Home Cronaca Omicidio Gloria Pompili, chiesti 60 anni di carcere per gli assassini

Omicidio Gloria Pompili, chiesti 60 anni di carcere per gli assassini

676
Gloria Pompili

Sessanta anni di carcere per tre imputati del terribile omicidio di Gloria Pompili, la giovane prostituta pestata a sangue dai suoi aguzzini, tra cui la cugina e il compagno di lei, che lavoravano in una frutteria a Nettuno.
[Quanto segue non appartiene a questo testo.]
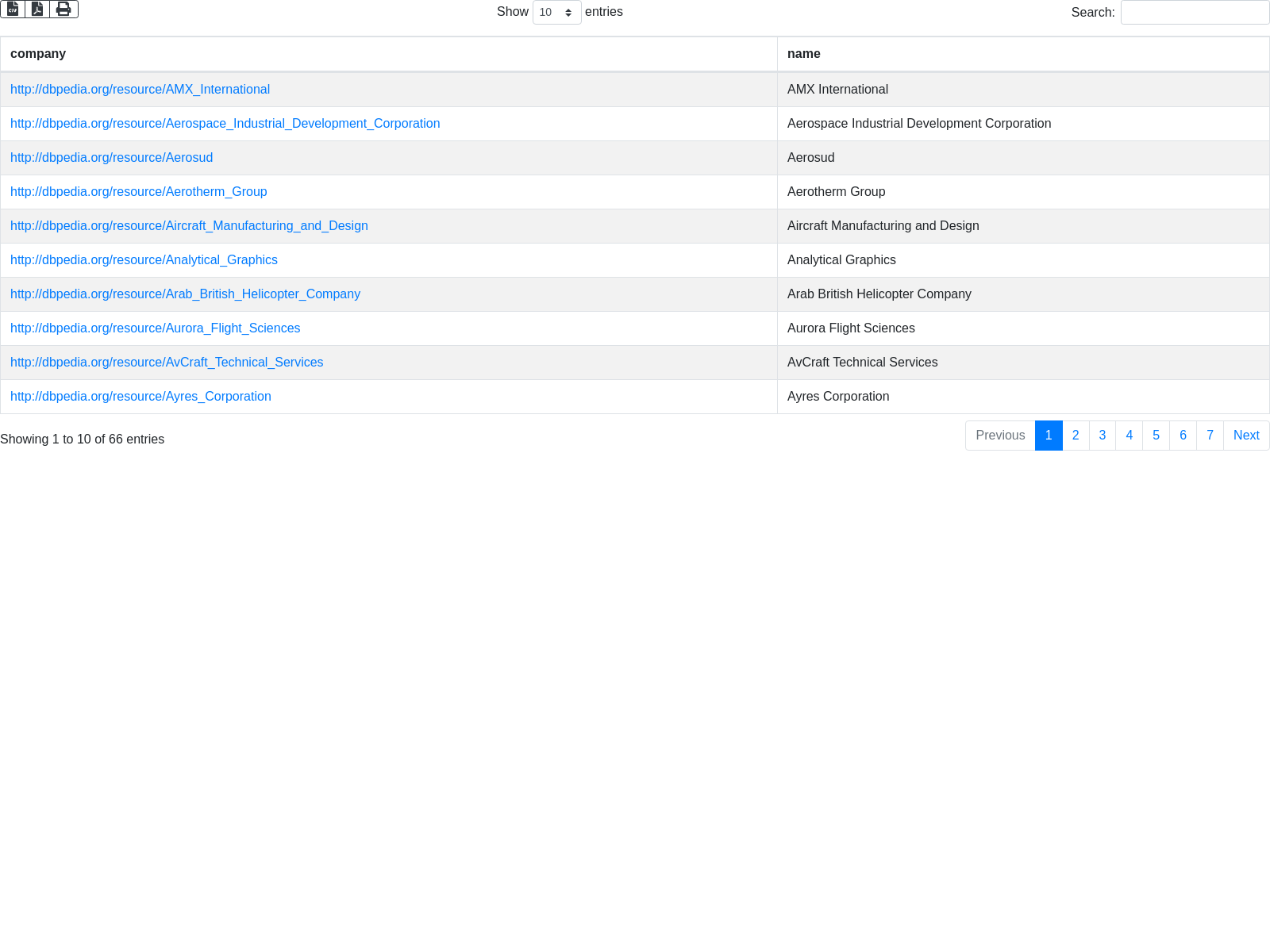Open the Show entries dropdown
This screenshot has height=952, width=1270.
click(x=556, y=13)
A tanto ammontano, in totale, le richieste di condanna fatte dal pm Carlo Lasperanza al termine della sua requisitoria nel processo per l’omicidio di Gloria Pompili, la 23enne di Frosinone costretta a prostituirsi tra Anzio e Nettuno e poi massacrata di botte sotto gli occhi dei figli di 3 e 5 anni. Era il 23 agosto 2017 quando, su una piazzola di sosta della Monti Lepini, nel Comune di Prossedi, la giovane spirò a causa del pestaggio subito poco tempo prima proprio a Nettuno. A finire accusati di omicidio sono stati la cugina della vittima, Loide Del Prete, 40 anni, e il compagno della 40enne, Saad Mohammed Elesh Salem, di 24 anni, di nazionalità egiziana, entrambi arrestati a distanza di un mese dal delitto. Imputato solo per maltrattamenti e sfruttamento della prostituzione invece il marito di Gloria, fratello di Elesh, Mohamed Mohamed Hady Saad, di 29 anni. Gloria Pompili, dal mese di febbraio 2006, sarebbe stata fatta prostituire dai parenti nella sua abitazione, sull’asse attrezzato di Frosinone e a Nettuno, sulla Nettunense. E proprio rientrando a Frosinone dal litorale romano, giunta nel territorio del Comune di Prossedi, la giovane morì. Nel corso del processo la ex padrona di casa della 23enne ha anche raccontato che un giorno vide i due figli piccoli della ragazza chiusi in una gabbia legata con una fune e lasciata penzolare dal balcone. Una situazione di profondo degrado umano e sociale. Il pm Lasperanza ha chiesto condanne a 24 anni di reclusione per Loide Del Prete e Saad, puntando per i due anche a ulteriori tre anni di libertà vigilata, e a 12 anni per Hady. Il prossimo 11 ottobre inizieranno le arringhe delle difese. La sentenza è ormai vicina. Ma nessuna pena sembra adeguata per la bestialità di queste persone, capaci di uccidere una ragazze a botte davanti ai figli minori.